WORK ORDER:
Write out every one of the records below, reproducing each line without any change.

Start of MATERIAL FOR THIS TASK

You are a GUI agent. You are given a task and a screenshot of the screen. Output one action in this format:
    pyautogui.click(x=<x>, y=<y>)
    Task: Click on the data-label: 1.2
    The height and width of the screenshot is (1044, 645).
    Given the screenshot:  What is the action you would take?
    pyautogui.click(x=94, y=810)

End of MATERIAL FOR THIS TASK

WRITTEN RESPONSE:
You are a GUI agent. You are given a task and a screenshot of the screen. Output one action in this format:
    pyautogui.click(x=<x>, y=<y>)
    Task: Click on the data-label: 1.2
    The height and width of the screenshot is (1044, 645).
    Given the screenshot:  What is the action you would take?
    pyautogui.click(x=94, y=810)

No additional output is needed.